En vivant et en voyant l’homme politique congolais à l’œuvre, il faut que le cœur se brise ou se bronze. Tel est l’état d’esprit qui nous anime à la lecture de la communication politique intitulée : « Vital Kamerhe implante son parti au Benelux ». Ainsi, l’ancien président de l’Assemblée nationale congolaise a crée un nouveau parti dans un pays qui en compterait déjà quelques centaines : l’Union pour la Nation Congolaise. Il a même pu se trouver une idéologie qui n’existerait sans doute pas encore ou qui serait mal représentée ou défendue sur l’échiquier politique de son pays : la social-démocratie. Mieux, le nouveau parti a un projet de société qui lui serait propre. Et il a déjà des partisans prêts à le vulgariser, à le défendre et à le vendre afin de recruter de nouveaux membres. D’où vient Kamerhe? Quelles étaient ses convictions politiques? Pourquoi change-t-il de parti? Que représente l’idéologie de son parti par rapport aux conflits et aspirations majeurs qui traversent la nation congolaise ? Et que dire du projet de société du nouveau parti ?

Vital Kamerhe est celui-là même qui, à la veille des élections de 2006, avait écrit un livre intitulé « Pourquoi j’ai choisi Joseph Kabila ». L’ouvrage fut officiellement présenté au public, le 10 mars 2006, par l’un des plus grands opportunistes et flatteurs récidivistes de la nation, le patron du journal Le Soft International Kin-Kiey Mulumba. Son quotidien en a assuré la couverture médiatique dans sa livraison du 15 mars. On peut y lire : «Un millier de personnes dont des parlementaires, des ministres, des diplomates, des PDG, des membres des cabinets officiels dont celui du Chef de l’État, des représentants du monde de la culture en tête des écrivains, etc., avaient pris d’assaut la cérémonie de présentation du livre du Secrétaire général du PPRD Vital Kamerhe. Lieu: la cour de l’hôtel Invest Okapi, Cité de la RTNC. La manifestation, qui a eu l’ex-PDG de l’ACP et de l’OZRT Landu Lusala Khasa comme master of ceremony, a connu plusieurs étapes : d’abord le baptême proprement dit du livre conduit par le sénateur Chiralwira sous la surveillance du président de l’Union des Écrivains Congolais Buabua wa Kayembe entouré d’un groupe d’auteurs dont Yoka Lye Mudaba, Masiala Ma Solo, Eddy Angulu, Modeste Mutinga Mutuishayi et le professeur historien, directeur des Archives nationales Lumenga Neso, etc.
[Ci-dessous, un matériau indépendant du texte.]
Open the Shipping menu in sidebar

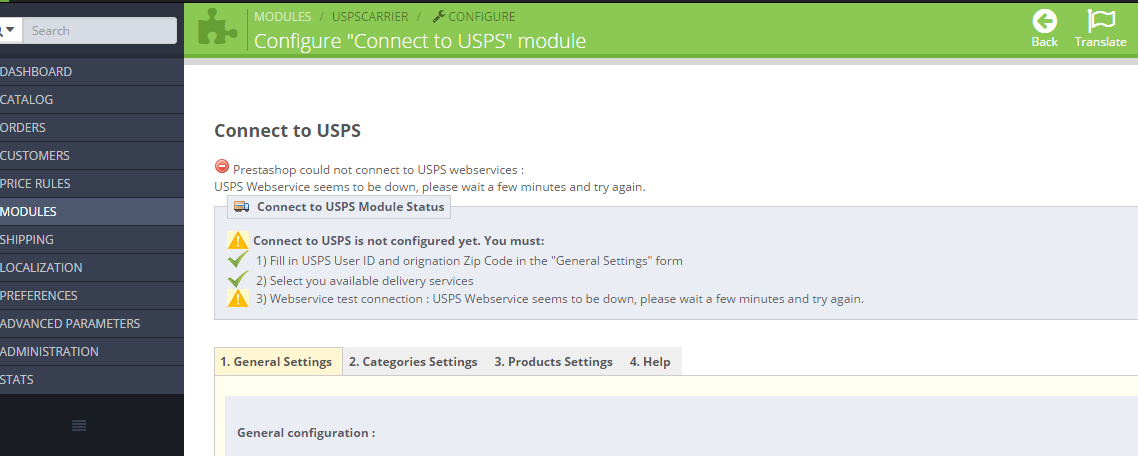point(28,240)
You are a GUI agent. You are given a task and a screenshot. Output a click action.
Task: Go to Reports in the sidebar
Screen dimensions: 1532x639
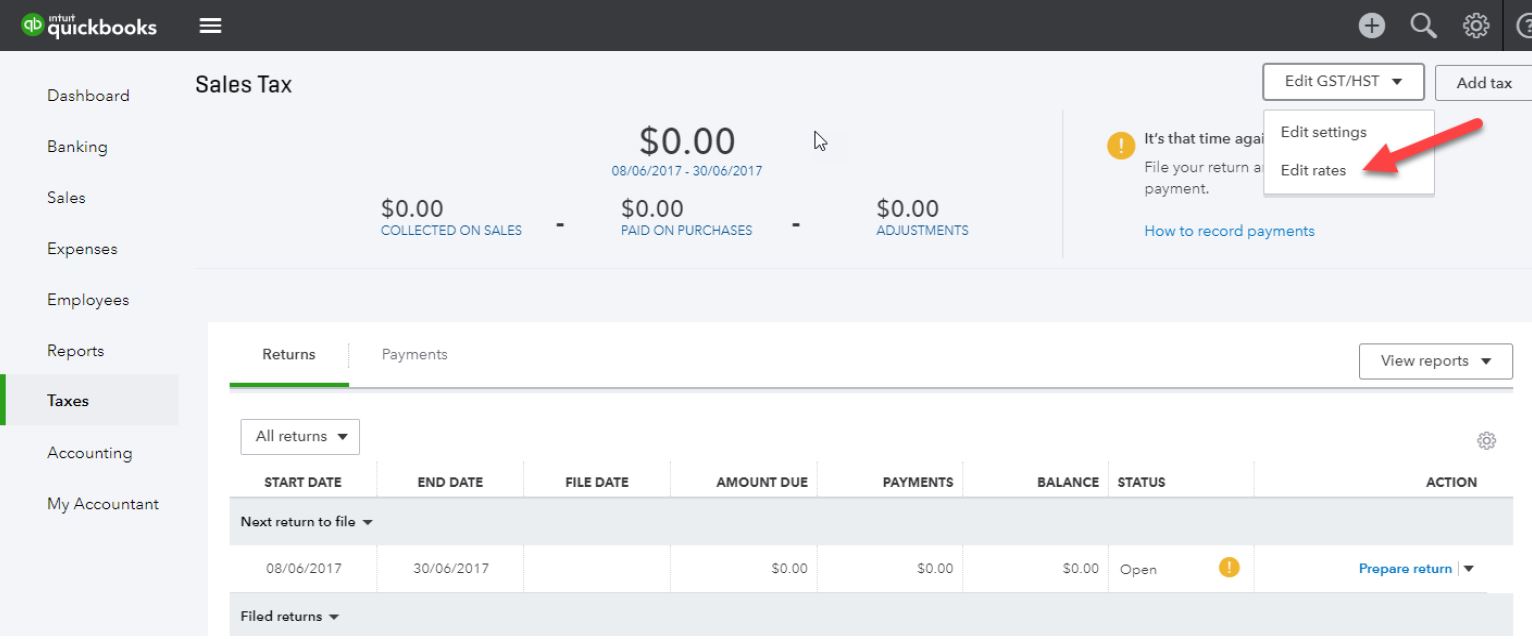coord(75,351)
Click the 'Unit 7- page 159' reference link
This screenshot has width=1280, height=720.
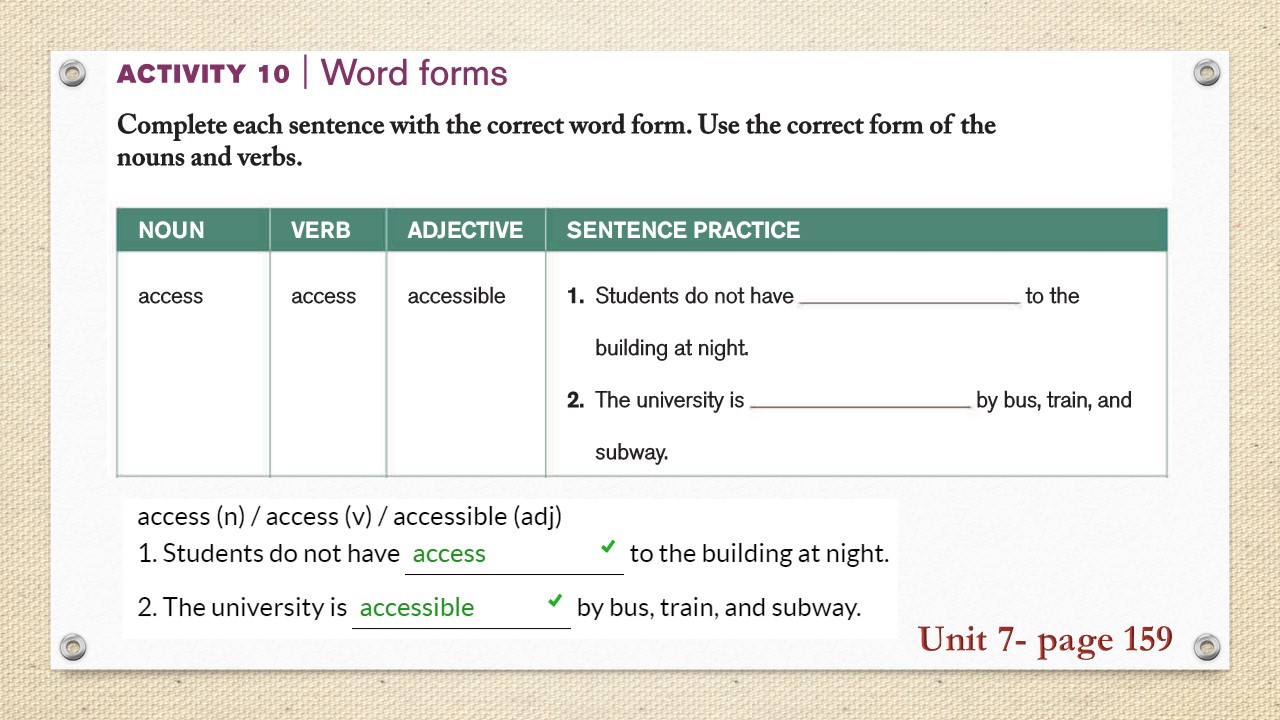pos(1045,640)
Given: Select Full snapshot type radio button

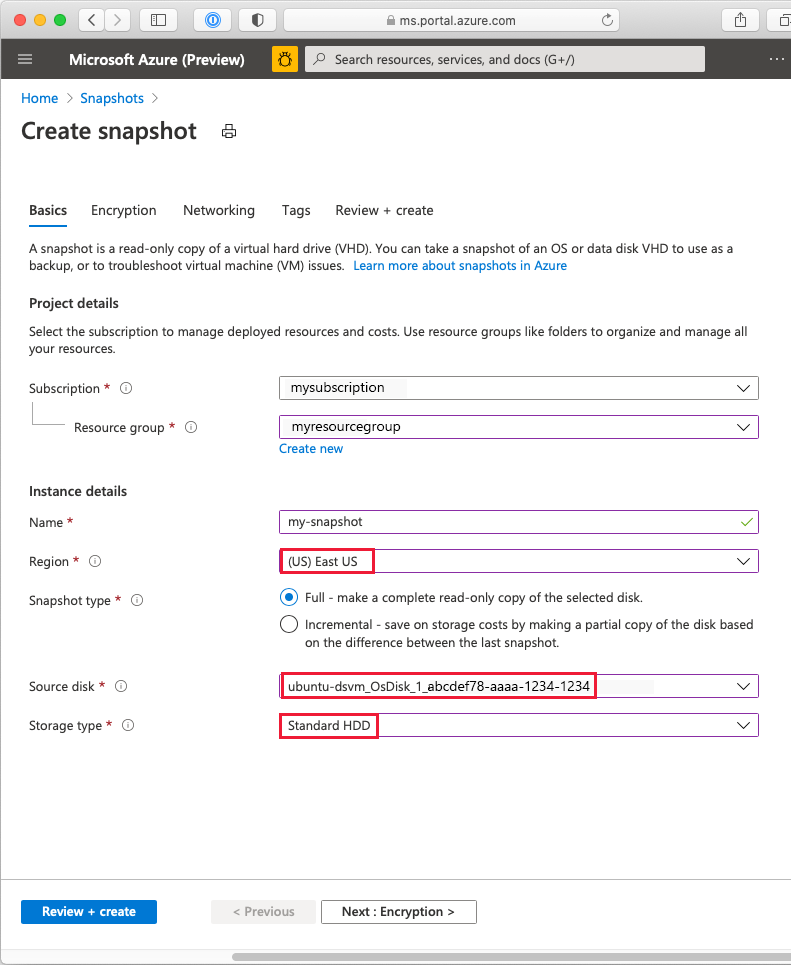Looking at the screenshot, I should pos(289,598).
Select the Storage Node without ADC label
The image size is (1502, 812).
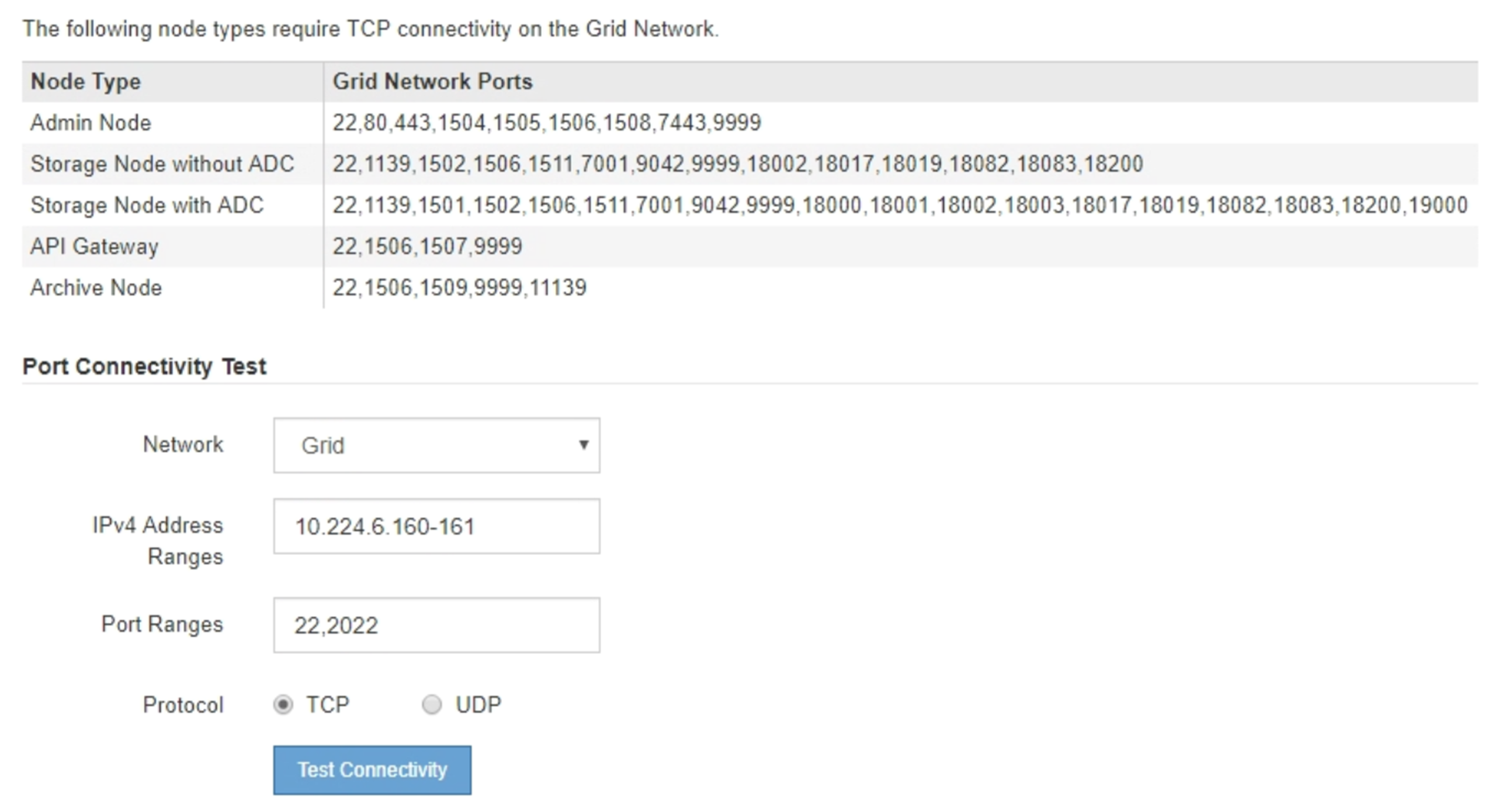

Parrain et marraine de baptême: le général Didier Etumba et la journaliste de la RTNC Chantal Kanyimbo. Ce fut ensuite le clou de l’événement, à savoir la présentation du livre par le professeur Tryphon Kin-Kiey Mulumba et l’allocution de l’auteur avant une séance de dédicace».

Dans un style digne d’un eternel flagorneur, Kin-Kiey Mulumba en profita pour lancer un clin d’œil à «Joseph Kabila» : « Quand je l’ai vu [pour la première fois] et que j’ai parlé avec lui, ma conviction est que tout ce qui se disait sur cet homme était faux ». Qualifiant l’objet de la rencontre de tout ce beau monde de « livre confirmation d’une filiale idéologique » ou encore de « profondément livre acte de foi », Kin-Kiey écrit : « Ce livre-témoignage est aussi excellent qu’utile précisément à la veille de nos grandes échéances politiques : il nous faut connaître les hommes qui vont concourir au suffrage des citoyens ». Il poursuit : [ce livre] « règle certains débats récurrents dont la filiation et la scolarité », entendez de « Joseph Kabila ». A en croire l’auteur, qui déclare que « trop peu de gens savent quelque chose sur Joseph Kabila », ce dernier, qu’il a connu lors de la guerre d’agression d’août 1998, est un « homme hors du commun, qui commande tout, planifie tout et contrôle tout avec adresse et minutie ». Pourquoi Kamerhe choisit-il « Joseph Kabila » ? Parce que celui-ci « aura été l’homme de l’espoir et du destin du Congo nouveau ». Aussi le propose-t-il aux Congolais comme « le choix judicieux pour un Congo meilleur », car Kamerhe voit en lui « un avenir radieux mais laborieux et plein de promesses qui se dessine pour notre peuple ». Et Kamerhe d’enchaîner : « Il faut être aveugle pour ne pas voir de quel amour jouit le Président Joseph Kabila de la part des Congolais et surtout des jeunes. Il a fait honneur à la jeunesse congolaise en montrant que les vertus de sagesse et d’intelligence ne sont pas l’apanage de la seule vieillesse».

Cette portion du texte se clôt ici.